- Born: Chrissie Clare Venn 25 July 1907
- Died: 26 February 1921 (aged 13) North Motton near Ulverstone, Tasmania, Australia
- Known for: Murder victim
- Parents: George Arthur Venn (father); Eva May Venn (mother);

= Murder of Chrissie Venn =

1921 murder case in Tasmania, Australia

Chrissie Clare Venn (25 July 1907 – 26 February 1921) was a 13-year-old Australian girl whose murder outside the village of North Motton near Ulverstone, Tasmania, remains unsolved.

==The murder==
Venn was the daughter of George Arthur and Eva May (née Chilcott) Venn.

Most sources state – and it is generally accepted – that at approximately 5 p.m. on 20 February 1921, Venn left the family home on Allison Road to run some errands in the village of North Motton – a distance of approximately three miles – and never returned home. A search was mounted but it was not until the morning of March 1 that her mutilated body was found in a hollow tree stump located close to the road where she would have travelled as she walked to North Motton.

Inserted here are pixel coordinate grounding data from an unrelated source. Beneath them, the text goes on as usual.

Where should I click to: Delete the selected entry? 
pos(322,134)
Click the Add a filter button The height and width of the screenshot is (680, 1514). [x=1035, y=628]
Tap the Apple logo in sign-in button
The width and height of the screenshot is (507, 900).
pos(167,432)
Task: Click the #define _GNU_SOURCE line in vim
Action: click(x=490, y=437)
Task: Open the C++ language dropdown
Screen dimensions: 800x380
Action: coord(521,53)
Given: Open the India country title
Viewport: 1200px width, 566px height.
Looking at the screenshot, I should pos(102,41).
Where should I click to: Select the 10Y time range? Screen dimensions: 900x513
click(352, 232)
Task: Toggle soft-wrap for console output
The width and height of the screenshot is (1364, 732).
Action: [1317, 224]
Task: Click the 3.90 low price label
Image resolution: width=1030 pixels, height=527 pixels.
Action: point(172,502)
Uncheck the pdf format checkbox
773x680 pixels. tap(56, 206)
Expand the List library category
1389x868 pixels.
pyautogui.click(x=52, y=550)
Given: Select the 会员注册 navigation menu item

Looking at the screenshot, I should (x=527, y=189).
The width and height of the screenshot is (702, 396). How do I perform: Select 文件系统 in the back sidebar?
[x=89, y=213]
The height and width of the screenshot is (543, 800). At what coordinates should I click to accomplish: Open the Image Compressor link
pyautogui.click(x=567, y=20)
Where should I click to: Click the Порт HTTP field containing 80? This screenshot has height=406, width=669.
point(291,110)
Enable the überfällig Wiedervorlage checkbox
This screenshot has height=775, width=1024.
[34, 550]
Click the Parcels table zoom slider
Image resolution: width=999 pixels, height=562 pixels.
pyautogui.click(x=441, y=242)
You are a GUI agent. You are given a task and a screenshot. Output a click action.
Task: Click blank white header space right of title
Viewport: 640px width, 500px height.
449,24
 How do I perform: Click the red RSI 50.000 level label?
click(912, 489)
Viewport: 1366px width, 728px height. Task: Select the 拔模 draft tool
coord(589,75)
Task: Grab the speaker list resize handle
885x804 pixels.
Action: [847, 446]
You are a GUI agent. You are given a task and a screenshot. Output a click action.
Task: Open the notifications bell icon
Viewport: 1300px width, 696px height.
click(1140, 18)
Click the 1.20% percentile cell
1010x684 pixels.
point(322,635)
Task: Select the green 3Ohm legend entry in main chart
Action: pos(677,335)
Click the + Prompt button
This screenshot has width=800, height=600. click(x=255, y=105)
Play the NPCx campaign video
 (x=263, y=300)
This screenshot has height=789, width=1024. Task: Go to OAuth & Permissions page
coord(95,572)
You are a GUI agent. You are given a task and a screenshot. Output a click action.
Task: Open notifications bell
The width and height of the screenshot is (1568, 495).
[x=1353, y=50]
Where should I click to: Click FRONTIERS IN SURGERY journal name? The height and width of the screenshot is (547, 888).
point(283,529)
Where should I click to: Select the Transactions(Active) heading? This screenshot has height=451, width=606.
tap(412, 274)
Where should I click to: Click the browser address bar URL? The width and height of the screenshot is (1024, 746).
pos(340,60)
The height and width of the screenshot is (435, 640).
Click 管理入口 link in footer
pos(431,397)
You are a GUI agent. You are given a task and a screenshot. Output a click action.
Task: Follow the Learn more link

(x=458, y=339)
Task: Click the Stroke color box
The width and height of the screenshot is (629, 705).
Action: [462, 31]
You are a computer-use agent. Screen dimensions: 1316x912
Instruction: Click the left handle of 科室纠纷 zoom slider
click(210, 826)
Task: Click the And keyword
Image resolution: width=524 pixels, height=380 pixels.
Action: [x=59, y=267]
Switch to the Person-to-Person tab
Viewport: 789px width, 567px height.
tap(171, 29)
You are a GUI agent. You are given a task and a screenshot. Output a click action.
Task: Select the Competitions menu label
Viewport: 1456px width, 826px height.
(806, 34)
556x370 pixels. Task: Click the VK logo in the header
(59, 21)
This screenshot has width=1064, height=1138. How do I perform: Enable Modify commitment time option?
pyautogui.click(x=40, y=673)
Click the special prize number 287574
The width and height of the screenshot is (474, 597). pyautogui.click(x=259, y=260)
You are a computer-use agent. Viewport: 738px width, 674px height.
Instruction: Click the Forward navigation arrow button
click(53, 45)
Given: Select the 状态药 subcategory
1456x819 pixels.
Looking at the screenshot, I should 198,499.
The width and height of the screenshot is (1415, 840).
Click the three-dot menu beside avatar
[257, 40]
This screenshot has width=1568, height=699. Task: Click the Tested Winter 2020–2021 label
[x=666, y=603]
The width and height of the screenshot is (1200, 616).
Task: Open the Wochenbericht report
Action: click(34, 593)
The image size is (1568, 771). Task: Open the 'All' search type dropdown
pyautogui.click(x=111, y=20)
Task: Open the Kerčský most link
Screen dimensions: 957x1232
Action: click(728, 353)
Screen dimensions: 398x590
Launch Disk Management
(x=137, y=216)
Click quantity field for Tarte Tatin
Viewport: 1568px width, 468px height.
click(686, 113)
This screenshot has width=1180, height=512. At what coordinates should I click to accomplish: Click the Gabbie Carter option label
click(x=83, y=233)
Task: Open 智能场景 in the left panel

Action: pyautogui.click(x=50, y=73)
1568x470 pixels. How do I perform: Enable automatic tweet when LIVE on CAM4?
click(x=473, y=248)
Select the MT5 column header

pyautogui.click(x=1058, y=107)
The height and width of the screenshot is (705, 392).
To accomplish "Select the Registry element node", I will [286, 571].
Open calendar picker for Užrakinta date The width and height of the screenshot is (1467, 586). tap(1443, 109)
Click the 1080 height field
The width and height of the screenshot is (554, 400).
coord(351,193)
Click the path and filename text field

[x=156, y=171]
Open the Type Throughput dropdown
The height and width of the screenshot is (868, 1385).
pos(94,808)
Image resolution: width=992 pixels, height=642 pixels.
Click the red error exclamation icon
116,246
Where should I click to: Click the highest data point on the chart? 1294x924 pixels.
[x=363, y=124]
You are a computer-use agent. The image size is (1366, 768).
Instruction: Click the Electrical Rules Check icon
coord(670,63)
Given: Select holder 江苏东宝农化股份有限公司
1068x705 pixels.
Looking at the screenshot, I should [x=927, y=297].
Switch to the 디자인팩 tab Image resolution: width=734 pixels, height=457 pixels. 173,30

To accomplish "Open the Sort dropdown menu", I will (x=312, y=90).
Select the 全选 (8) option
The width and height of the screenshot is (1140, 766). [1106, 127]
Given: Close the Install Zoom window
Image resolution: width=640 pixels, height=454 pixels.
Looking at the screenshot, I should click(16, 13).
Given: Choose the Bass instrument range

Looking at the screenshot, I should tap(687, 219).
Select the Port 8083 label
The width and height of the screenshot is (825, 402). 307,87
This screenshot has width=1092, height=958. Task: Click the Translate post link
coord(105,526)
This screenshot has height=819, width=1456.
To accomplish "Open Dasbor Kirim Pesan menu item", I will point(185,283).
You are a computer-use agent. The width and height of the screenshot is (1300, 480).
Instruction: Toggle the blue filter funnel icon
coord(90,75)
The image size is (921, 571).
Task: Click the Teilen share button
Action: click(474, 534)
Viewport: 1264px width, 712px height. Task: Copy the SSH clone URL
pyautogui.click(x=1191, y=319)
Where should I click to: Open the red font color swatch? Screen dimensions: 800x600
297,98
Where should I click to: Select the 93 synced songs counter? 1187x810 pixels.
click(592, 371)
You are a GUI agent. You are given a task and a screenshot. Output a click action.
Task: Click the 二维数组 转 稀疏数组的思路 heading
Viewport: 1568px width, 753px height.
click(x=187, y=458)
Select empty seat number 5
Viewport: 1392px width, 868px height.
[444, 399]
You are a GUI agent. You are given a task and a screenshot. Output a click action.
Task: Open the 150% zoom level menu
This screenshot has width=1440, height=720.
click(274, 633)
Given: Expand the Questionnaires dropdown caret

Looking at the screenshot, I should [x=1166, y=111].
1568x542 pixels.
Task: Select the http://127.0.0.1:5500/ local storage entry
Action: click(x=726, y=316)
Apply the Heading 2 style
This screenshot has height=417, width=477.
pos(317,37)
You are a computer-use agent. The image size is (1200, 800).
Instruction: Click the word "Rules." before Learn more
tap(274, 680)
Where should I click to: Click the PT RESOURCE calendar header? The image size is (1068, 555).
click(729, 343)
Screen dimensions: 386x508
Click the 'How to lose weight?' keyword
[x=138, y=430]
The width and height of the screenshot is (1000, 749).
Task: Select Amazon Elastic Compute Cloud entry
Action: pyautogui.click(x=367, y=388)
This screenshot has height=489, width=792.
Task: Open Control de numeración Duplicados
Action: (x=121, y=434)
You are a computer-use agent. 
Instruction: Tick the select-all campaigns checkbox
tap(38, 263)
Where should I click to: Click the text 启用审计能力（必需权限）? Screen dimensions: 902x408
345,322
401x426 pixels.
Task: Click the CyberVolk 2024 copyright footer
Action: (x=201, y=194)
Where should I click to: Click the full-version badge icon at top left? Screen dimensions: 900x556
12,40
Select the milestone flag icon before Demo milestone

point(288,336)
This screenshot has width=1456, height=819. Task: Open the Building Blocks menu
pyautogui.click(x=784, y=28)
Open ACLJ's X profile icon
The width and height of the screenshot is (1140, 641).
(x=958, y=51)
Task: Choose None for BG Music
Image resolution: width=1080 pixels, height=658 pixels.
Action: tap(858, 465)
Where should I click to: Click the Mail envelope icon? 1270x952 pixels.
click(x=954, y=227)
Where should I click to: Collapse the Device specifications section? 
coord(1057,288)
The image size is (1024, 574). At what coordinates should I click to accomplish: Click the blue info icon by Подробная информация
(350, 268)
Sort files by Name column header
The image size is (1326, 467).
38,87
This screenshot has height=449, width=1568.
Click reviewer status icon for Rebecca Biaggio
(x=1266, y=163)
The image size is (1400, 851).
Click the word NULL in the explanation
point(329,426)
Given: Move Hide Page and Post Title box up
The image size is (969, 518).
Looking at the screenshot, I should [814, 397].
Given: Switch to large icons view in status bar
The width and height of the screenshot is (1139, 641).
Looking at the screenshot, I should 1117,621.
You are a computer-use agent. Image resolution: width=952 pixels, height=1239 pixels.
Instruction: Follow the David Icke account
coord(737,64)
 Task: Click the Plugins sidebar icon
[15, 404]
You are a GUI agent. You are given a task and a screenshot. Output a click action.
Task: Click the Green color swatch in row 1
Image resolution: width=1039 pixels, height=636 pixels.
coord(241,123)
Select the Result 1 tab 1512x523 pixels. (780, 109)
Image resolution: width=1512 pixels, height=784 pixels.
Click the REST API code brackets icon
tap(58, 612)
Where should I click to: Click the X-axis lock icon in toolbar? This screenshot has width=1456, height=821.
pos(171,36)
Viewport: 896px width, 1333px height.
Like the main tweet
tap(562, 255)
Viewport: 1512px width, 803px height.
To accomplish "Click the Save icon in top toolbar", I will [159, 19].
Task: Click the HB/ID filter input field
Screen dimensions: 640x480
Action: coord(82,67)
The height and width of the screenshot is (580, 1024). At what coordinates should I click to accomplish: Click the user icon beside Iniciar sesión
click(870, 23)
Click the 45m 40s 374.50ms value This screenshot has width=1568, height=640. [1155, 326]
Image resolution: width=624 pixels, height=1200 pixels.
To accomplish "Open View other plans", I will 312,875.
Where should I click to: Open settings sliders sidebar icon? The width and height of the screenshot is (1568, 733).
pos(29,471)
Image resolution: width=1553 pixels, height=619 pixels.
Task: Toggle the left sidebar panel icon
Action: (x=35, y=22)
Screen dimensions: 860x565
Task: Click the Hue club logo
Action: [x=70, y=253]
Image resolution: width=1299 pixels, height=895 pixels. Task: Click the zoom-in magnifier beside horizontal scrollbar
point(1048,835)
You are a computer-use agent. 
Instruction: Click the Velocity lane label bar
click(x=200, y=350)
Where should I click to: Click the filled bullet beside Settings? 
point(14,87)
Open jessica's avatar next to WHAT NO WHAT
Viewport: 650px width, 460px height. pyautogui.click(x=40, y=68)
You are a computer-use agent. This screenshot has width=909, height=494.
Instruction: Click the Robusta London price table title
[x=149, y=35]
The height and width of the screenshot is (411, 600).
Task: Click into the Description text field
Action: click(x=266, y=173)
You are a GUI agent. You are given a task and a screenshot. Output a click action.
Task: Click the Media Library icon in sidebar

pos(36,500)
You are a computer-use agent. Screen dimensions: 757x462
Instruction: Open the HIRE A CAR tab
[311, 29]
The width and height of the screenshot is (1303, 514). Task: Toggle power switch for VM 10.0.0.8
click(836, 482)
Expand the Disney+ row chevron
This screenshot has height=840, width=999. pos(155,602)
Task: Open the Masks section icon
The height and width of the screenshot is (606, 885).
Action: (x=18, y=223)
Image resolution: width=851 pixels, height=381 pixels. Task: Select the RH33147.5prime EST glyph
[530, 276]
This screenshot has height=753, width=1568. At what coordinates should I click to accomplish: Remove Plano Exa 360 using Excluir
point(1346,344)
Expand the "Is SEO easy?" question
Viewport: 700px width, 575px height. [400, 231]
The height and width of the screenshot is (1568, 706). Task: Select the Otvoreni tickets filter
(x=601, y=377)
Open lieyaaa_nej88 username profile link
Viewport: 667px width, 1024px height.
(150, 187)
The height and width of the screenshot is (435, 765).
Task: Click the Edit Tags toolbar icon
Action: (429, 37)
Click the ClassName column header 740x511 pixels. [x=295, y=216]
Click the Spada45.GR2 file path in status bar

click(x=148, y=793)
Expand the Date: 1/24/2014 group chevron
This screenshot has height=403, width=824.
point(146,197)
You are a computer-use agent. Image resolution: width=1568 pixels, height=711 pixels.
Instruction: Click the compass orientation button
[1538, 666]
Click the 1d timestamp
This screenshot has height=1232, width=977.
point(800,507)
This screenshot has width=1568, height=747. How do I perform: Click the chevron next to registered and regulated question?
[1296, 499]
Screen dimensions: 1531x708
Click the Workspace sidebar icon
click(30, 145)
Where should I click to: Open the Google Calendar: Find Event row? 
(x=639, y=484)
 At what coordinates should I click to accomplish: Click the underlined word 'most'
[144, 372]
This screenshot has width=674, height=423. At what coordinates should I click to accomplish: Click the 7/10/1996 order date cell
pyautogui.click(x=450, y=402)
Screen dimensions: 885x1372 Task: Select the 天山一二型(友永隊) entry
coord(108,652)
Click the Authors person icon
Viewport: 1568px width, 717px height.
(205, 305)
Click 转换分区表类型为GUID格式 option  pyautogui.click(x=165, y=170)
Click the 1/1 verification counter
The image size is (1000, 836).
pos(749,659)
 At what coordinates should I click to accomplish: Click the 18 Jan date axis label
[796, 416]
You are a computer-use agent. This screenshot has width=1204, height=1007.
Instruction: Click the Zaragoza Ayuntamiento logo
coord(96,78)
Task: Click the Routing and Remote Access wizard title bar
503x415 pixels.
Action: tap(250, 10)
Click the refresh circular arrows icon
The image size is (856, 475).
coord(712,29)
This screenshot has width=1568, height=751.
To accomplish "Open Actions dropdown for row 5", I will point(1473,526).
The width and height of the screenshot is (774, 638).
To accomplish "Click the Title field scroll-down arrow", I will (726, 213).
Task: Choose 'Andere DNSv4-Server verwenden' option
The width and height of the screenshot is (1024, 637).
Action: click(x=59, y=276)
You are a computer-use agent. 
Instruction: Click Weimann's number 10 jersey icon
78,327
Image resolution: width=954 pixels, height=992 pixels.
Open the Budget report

Another source gives differing details: The murder purportedly occurred on 26 February 1921. The body was not mutilated and Venn had either been suffocated or strangled. George William King was tried for the crime in a trial that commenced on 2 August 1921. The trial had been moved from the North West Coast of Tasmania to Hobart, the first change of venue ever requested and approved for a trial in Tasmania. George William King was defended by Albert Ogilvie, who went on to become Premier of Tasmania. King was acquitted of the murder.

==George William King==
King had been a member of the search party. He became a suspect in Venn's murder due to marks on his hands that he ascribed to an accident during the search for Venn. King, a 35-year-old former miner and policeman, was arrested on 8 March and charged with her murder. King's trial started in Hobart during June and on 11 August he was acquitted.

==Burial and ghost==
Venn was interred at the North Motton Methodist Cemetery. Her ghost is claimed to haunt the area of her murder.